Адмирал Броуз – председатель Объединенного комитета начальников штабов – недоуменно нахмурился.
– И что это должно означать, мистер президент? Что террористы отступились? Показали себя и забились обратно в берлогу?
– Если бы, Стивенс. Если бы только… но нет. Отчасти это может объясняться долгожданными успехами нашей разведки. Рад сообщить, что теперь нам известно наименование группы, похитившей ДНК-компьютер, – она называется «Щит полумесяца». И нашим людям удалось в какой-то мере помешать их планам.
– «Щит полумесяца»? – переспросила Эмили Пауэлл-Хилл. – Никогда не слышала. Арабы?
Президент покачал головой:
– Не только.
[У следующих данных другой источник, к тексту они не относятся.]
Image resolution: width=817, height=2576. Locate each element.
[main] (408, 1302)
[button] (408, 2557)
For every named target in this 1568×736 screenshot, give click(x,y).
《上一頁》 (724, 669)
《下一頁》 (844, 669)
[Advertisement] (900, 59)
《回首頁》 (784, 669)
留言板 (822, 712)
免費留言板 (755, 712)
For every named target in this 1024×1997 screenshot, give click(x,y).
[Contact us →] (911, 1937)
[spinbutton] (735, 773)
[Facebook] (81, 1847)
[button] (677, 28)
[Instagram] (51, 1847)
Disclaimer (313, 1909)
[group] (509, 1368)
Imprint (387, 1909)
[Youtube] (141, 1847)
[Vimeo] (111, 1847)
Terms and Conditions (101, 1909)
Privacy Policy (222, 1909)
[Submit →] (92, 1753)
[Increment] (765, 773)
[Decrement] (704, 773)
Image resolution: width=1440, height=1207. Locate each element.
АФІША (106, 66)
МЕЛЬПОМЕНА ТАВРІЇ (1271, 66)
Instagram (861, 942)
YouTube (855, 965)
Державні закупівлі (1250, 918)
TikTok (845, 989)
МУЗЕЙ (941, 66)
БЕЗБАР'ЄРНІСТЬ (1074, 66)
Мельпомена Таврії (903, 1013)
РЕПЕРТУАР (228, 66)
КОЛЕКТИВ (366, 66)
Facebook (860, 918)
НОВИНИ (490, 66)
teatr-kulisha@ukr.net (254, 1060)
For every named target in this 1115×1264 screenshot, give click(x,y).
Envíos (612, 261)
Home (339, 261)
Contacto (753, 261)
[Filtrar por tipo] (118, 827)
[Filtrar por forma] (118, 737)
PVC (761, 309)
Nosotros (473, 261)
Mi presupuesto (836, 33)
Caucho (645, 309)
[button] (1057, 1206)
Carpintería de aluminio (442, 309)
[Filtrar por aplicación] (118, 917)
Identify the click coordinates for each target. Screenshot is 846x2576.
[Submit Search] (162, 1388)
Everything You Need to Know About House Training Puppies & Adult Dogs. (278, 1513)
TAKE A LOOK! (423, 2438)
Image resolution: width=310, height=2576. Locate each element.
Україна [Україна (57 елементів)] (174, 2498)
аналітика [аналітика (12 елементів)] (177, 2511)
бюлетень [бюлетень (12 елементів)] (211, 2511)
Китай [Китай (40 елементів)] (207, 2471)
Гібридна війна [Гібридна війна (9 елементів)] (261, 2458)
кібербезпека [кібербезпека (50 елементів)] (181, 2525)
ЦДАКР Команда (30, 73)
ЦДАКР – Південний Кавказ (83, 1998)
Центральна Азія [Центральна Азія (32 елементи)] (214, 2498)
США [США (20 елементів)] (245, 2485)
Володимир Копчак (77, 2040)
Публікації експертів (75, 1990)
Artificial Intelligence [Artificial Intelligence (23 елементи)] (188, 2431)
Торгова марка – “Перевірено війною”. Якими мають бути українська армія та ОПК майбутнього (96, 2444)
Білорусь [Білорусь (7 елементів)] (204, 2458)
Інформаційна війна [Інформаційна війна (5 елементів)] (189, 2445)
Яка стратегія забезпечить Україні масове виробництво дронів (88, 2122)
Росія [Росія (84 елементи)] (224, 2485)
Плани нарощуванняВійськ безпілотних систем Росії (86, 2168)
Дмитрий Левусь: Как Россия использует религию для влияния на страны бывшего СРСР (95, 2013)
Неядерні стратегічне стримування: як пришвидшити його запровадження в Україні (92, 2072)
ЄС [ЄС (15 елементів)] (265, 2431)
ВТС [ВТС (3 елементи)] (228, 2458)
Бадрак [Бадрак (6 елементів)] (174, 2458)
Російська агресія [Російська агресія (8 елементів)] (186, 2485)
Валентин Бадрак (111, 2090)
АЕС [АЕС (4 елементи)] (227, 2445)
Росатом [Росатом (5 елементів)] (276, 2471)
И никто не слышал о них – видимо, новая группировка, хотя и состоит из опытных негодяев.
– А чем еще может объясняться их бездействие, сэр? – поинтересовался адмирал Броуз.
Кастилья помрачнел:
– Что они не нуждаются в дополнительных тестах. Они опробовали в деле все, что желали; выяснили все, что хотели, о нас и о своих способностях. Вывели нас из игры – мы спешно меняем программное обеспечение. Полагаю, они добились всего, на что рассчитывали на первом этапе. Они готовы действовать. Это затишье перед бурей, призванное успокоить нас, прежде чем будет нанесен основной удар – или, оборони нас господь, удары – по нашей стране.
– Когда? – немедленно потребовал ответа адмирал Броуз.
– Минимум – через восемь часов, максимум – через сорок восемь.
В кабинете повисло напряженное молчание. Все отводили глаза.
– Могу понять вашу логику, сэр, – признался наконец Броуз. – Что вы предлагаете?
– Вернуться на свои места, – с силой проговорил Кастилья, – и делать все, что можем. Выложиться до конца. Запустить все системы обороны, включая неопробованные и потенциально опасные. Мы должны быть готовы отразить любую атаку, от бактериологической и до ядерной.
Идеально ровные брови Эмили Пауэлл-Хилл взметнулись вверх.
– При всем моем уважении, сэр, – запротестовала она, – это все же террористы, а не супердержавы. Сомневаюсь, что они смогут нанести удар достаточно серьезный.
– Правда, Эмили? Ты готова поставить на это жизни миллионов американцев, включая собственную и жизни твоих родных?
– Да, сэр, – упрямо ответила она.
Президент снова аккуратно подпер тяжелый подбородок сложенными шалашиком ладонями и сдержанно улыбнулся.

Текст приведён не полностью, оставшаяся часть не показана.